Structured Logging (JSON)
Stop using console.log("User failed login " + user.id).
Text logs are impossible to query.
Do this:
{
"level": "error",
"msg": "User failed login",
"userId": "123",
"reason": "bad_password",
"traceId": "abc-999"
}Now you can query: count(*) where reason="bad_password".
Correlation IDs
In microservices, a request hits Nginx -> Auth Service -> Backend -> Database. If the Database fails, how do you find the Nginx log that started it?
The Trace ID:
Generate a UUID at the Load Balancer (X-Request-ID). Pass this header to every downstream service. Include it in every log line.
Tools
- ELK (Elasticsearch, Logstash, Kibana): The heavyweight champion. Powerful full-text search. Expensive and hard to manage (Java heap).

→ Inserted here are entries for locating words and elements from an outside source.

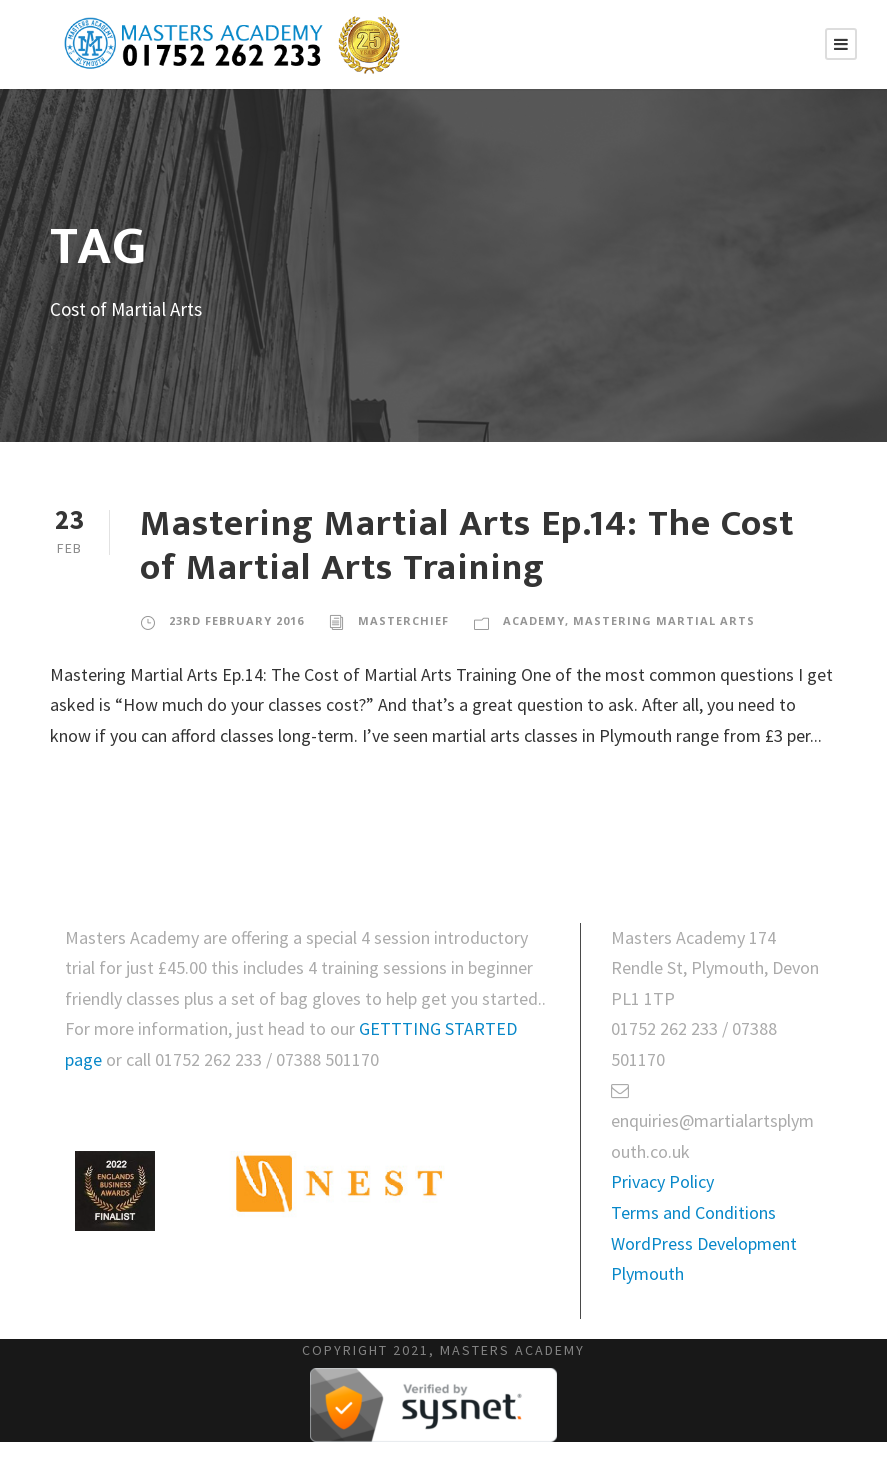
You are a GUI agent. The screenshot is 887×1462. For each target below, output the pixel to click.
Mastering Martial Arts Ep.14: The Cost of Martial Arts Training (467, 546)
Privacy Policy (662, 1181)
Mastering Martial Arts (664, 620)
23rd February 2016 (236, 620)
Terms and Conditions (693, 1212)
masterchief (403, 620)
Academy (534, 620)
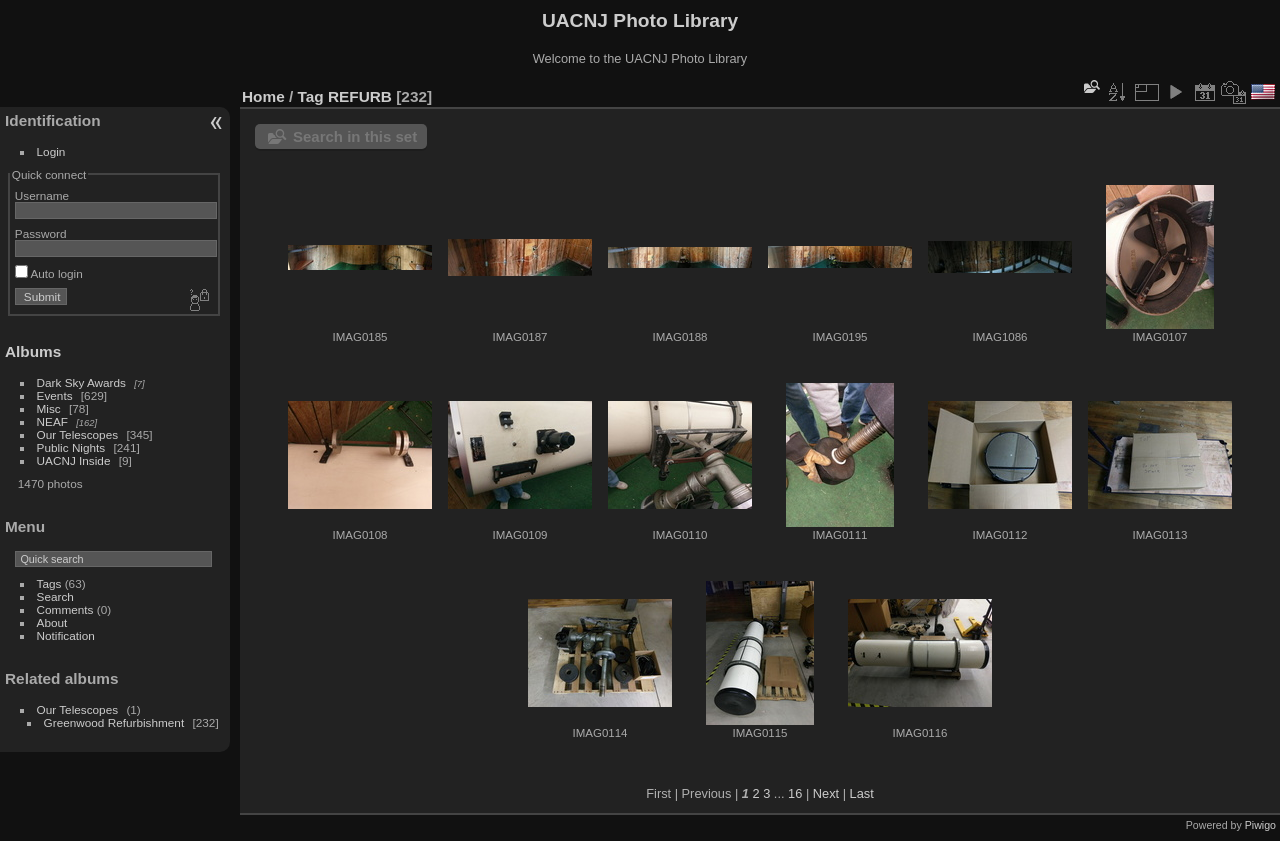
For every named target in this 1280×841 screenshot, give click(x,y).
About (52, 622)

- Loki (Grafana): The modern contender. It doesn't index the text of the log, only the labels (
app=frontend). Much cheaper, acts likegrepfor the cloud.
Log Costs
Logging is the #1 cause of surprise cloud bills.
Strategy:
- Sample: Only log 10% of "Info" logs in Prod.
- Levels: Only log "Error" and "Warn" by default. Flip "Debug" on dynamically only when investigating.
- Retention: Keep logs for 7 days hot, then move to S3 (Glacier) for compliance.